> [Data provided]:
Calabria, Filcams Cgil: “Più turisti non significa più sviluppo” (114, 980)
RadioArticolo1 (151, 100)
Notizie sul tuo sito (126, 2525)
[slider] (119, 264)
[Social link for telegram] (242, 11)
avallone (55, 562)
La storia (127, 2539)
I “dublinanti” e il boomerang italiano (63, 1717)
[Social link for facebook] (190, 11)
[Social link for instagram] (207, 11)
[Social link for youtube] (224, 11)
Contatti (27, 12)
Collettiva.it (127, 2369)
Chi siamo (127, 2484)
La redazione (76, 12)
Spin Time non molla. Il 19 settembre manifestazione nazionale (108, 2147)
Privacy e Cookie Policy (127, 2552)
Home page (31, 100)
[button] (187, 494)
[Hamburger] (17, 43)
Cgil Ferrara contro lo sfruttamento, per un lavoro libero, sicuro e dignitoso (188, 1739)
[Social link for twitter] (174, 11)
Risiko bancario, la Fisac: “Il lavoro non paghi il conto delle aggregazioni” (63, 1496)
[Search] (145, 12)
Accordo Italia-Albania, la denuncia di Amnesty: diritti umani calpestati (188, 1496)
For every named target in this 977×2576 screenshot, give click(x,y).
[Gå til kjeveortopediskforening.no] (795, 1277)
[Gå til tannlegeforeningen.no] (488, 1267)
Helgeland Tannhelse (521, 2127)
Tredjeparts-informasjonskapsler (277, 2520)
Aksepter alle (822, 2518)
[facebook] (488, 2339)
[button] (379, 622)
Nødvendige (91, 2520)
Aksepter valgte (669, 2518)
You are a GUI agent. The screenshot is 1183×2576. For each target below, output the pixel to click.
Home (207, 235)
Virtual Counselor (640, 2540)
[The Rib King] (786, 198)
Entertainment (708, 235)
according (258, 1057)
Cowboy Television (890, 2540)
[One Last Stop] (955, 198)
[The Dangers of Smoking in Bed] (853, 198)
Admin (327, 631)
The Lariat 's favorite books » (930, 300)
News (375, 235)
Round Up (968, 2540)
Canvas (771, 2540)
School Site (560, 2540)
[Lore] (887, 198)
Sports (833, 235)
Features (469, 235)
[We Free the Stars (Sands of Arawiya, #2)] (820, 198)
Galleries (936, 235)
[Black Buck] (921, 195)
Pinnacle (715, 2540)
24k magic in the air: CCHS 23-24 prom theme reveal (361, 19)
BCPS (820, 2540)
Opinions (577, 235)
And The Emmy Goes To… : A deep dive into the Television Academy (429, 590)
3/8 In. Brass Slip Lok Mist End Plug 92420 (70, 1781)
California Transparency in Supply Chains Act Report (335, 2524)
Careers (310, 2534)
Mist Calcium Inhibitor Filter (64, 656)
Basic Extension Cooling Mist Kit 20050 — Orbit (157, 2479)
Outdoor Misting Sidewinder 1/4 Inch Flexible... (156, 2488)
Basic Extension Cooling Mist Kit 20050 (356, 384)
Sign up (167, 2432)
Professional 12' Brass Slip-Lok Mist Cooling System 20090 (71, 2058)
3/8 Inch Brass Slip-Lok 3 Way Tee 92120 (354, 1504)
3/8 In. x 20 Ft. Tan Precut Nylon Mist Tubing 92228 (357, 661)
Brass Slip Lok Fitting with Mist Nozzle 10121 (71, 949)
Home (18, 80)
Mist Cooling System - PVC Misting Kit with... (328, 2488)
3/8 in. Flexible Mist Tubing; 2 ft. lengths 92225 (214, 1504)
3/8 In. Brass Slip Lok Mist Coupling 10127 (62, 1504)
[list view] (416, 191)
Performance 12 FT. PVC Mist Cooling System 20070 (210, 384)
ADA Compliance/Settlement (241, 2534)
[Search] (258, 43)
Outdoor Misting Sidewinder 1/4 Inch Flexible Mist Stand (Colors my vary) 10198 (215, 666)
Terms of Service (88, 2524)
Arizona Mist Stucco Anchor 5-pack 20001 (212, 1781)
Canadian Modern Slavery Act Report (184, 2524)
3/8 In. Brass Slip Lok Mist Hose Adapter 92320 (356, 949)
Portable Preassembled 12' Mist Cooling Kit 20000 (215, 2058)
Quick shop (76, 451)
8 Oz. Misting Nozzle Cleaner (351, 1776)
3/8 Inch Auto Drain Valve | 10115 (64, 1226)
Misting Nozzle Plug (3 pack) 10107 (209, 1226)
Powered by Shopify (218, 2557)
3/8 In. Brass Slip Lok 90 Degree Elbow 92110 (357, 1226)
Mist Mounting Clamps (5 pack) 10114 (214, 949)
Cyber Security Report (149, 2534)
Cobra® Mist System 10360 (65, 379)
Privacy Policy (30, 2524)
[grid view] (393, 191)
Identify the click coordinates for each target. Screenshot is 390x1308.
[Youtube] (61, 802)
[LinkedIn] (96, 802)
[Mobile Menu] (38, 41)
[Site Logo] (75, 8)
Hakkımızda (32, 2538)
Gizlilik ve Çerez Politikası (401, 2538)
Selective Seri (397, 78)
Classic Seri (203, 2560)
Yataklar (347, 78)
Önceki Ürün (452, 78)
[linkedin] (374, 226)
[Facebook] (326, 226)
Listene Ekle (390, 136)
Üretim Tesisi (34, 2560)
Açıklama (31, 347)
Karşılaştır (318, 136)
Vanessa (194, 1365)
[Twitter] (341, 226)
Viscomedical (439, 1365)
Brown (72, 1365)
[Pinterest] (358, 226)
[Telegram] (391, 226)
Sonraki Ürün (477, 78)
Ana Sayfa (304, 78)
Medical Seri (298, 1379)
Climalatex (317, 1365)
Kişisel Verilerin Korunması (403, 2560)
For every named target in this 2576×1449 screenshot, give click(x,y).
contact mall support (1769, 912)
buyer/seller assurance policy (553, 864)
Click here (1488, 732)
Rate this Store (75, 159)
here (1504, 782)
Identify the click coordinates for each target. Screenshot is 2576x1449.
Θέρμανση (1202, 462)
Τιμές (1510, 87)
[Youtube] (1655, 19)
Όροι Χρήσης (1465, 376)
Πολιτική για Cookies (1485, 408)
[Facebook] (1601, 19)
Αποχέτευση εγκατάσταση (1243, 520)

> [Task requirements]:
Please transcribe only the lines in the records above running from the line that has "3/8 In. Brass Slip Lok Mist Coupling" through the line that has "8 Oz. Misting Nozzle Cleaner (351, 1776)", both included, exactly as they appear.

> [Solved problem]:
3/8 In. Brass Slip Lok Mist Coupling 10127 (62, 1504)
[list view] (416, 191)
Performance 12 FT. PVC Mist Cooling System 20070 (210, 384)
ADA Compliance/Settlement (241, 2534)
[Search] (258, 43)
Outdoor Misting Sidewinder 1/4 Inch Flexible Mist Stand (Colors my vary) 10198 (215, 666)
Terms of Service (88, 2524)
Arizona Mist Stucco Anchor 5-pack 20001 (212, 1781)
Canadian Modern Slavery Act Report (184, 2524)
3/8 In. Brass Slip Lok Mist Hose Adapter 92320 (356, 949)
Portable Preassembled 12' Mist Cooling Kit 20000 (215, 2058)
Quick shop (76, 451)
8 Oz. Misting Nozzle Cleaner (351, 1776)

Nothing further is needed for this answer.